Picking out a new graphics card is easier to do now than ever, as there seems to be a model to cover every single price-range, and not just from one single GPU manufacturer, either. Today’s card is one that represents the ~$125 price spot and is designed as a step-up from the 9600 GT, with ASUS applying their usual TLC to help add even more appeal.

Introduction, Closer Look

If there’s one thing that’s more true today than ever, it’s that you can get some incredible gaming performance for not too much money. Taking a look at a GPU like a GeForce 9600 GT can prove that. At ~$80, it’s affordable for almost anyone, yet can handle some games with modest settings just fine at super-high resolutions, like 2560×1600. There’s definite value in GPUs today, and it’s great to see.

The next step-up from the previously-mentioned card is of course the 9800 GT, which features a slower core and shader frequencies, but almost doubles the number of cores, effectively giving us a card that’s close to being equivalent to the original 9800 GTX, save for higher frequencies. Given these specs, it’s hard to give a general percentage of performance increase we should see over the 9600 GT, but for the extra $20 the card costs, the value might be far greater.

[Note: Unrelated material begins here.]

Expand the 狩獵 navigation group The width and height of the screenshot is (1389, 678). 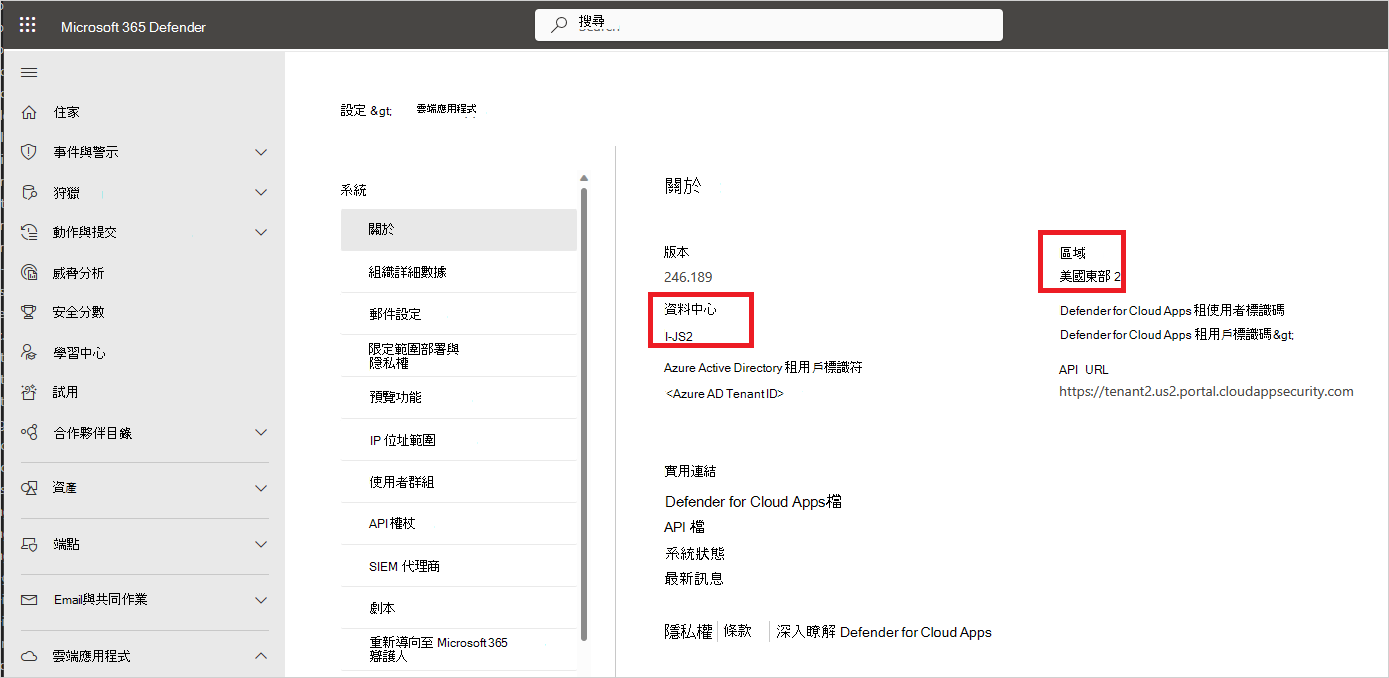(x=259, y=191)
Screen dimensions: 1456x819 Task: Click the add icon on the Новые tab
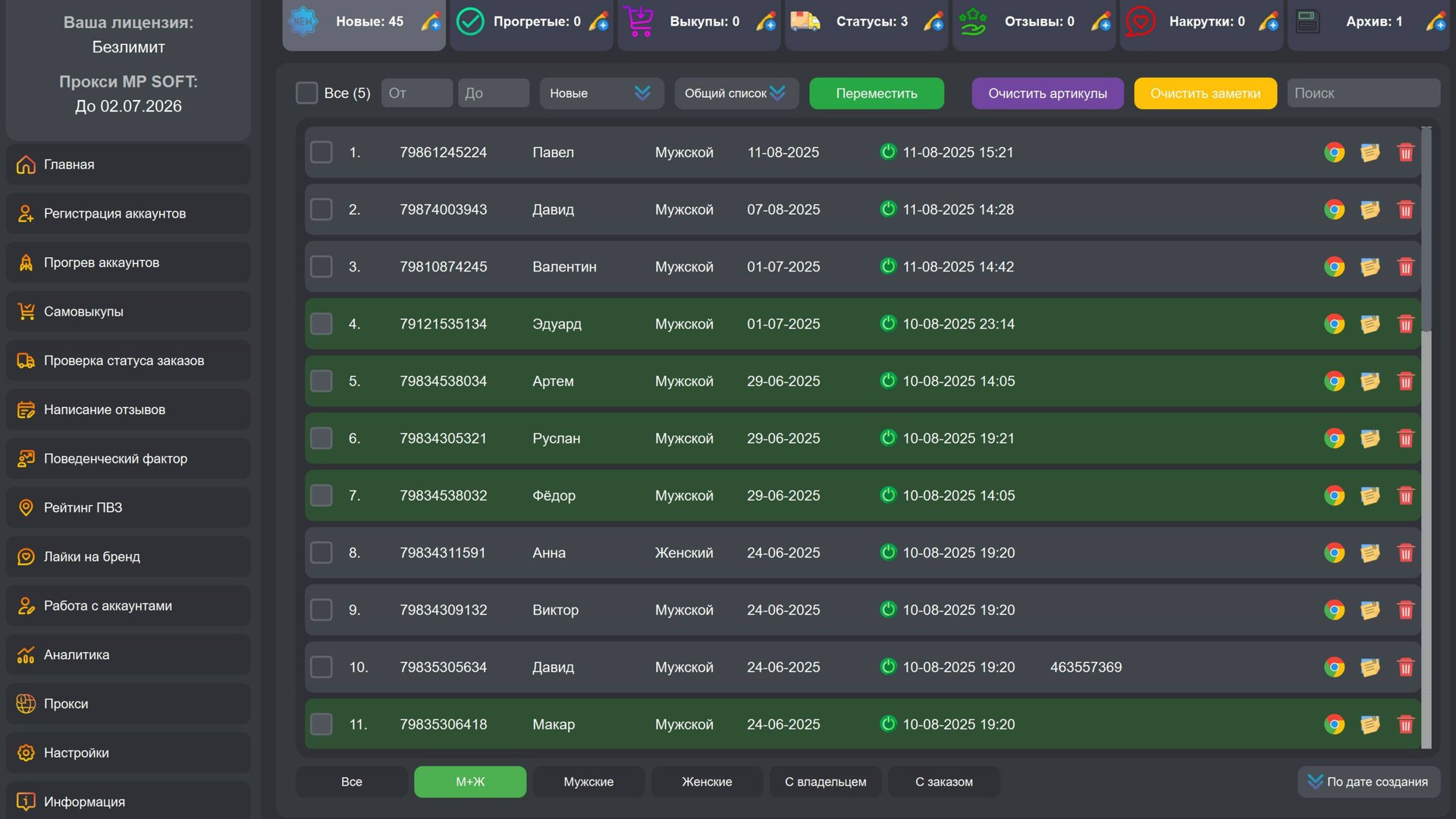point(431,22)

As it stands today, there are four GPUs that cover this particular price-range. NVIDIA has their 9600 GT and 9800 GT, while ATI has their HD 4830 and HD 4670. Sadly, we don’t have either of the latter cards, but it’s likely safe to say that the performance differences between each card at its respective price-range shouldn’t be too great.

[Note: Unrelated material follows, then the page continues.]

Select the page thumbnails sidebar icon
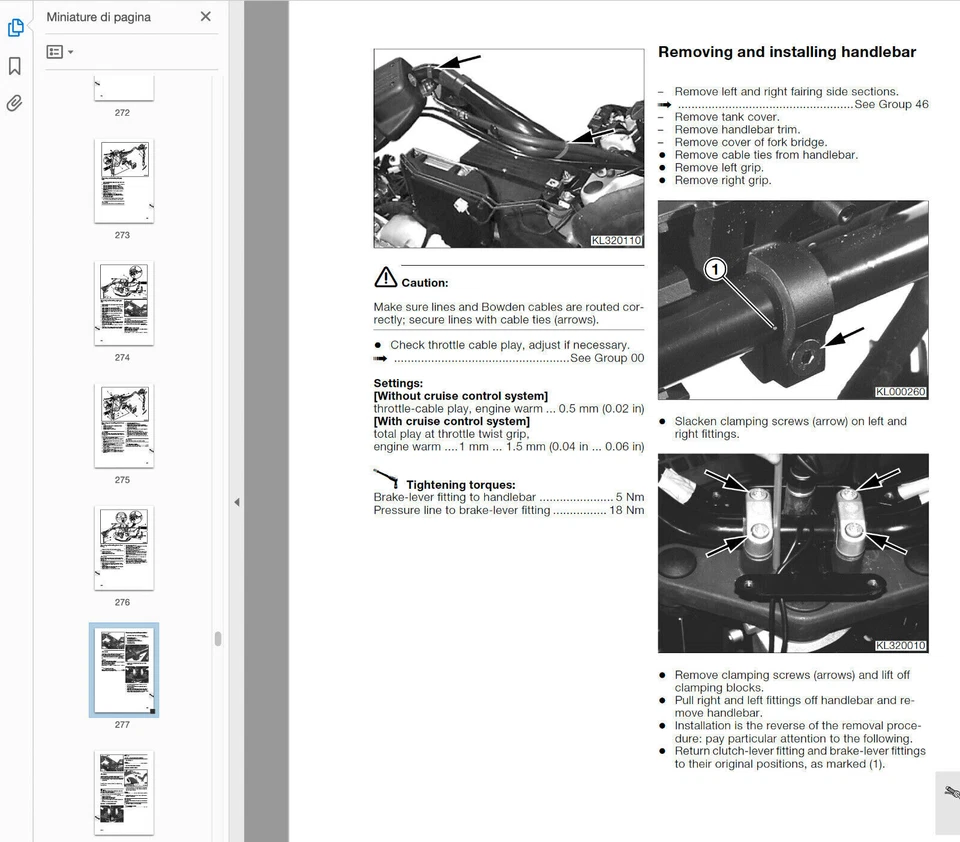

The card we’re taking a look at today comes from ASUS, and is directly battling against ATI’s HD 4830. Both cards hover around the $100 area, with some of the NVIDIA cards going even lower depending on the brand and mail-in rebate. Some at one particular e-tailer were selling for $85 after MIR… which offers further proof to just how much value can be had in today’s GPUs.

Closer Look

ASUS is a company that’s likely familiar to everyone, for varying reasons. The most important one is that generally speaking, most of their products are solid. We’ve had very few in our labs over the course of the past few years that have really let us down, and that’s rare to see from anyone.

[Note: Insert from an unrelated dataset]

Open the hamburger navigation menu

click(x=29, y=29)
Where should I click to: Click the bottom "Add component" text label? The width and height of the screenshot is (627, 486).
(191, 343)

The second reason might be the fact that the company produces more products than we can even keep track of. Because of this, the company has to keep conjuring up new ideas, throughout their entire catalogue. One of their product lines that has seen the greatest attention has been their graphics cards, and we’ve taken a good look at many of those in the past.

Model
Core MHz
Shader MHz
Mem MHz
Memory
Memory Bus
Stream Proc.
GTX 280
602
1296
1107
1GB
512-bit
240
GTX 260/216
576
1242
999
896MB
448-bit
216
GTX 260
576
1242
999
896MB
448-bit
192
9800 GX2
600
1500
1000
1GB
512-bit
256
9800 GTX+
738
1836
1100
512MB
256-bit
128
9800 GTX
675
1688
1100
512MB
256-bit
128
9800 GT
600
1500
900
512MB
256-bit
112
9600 GT
650
1625
900
512MB
256-bit
64
9600 GSO
550
1375
800
384MB
192-bit
96

I first saw this “Matrix” card this past summer at Computex, and my first thought was, “Hmm, that’s unattractive.”, but over the course of the past few months, I’ve come to realize that… I was right. It’s not an attractive card, but like their 9800 GTX+ Dark Knight card we took a look at last month, the goal isn’t looks, but rather performance and cooling.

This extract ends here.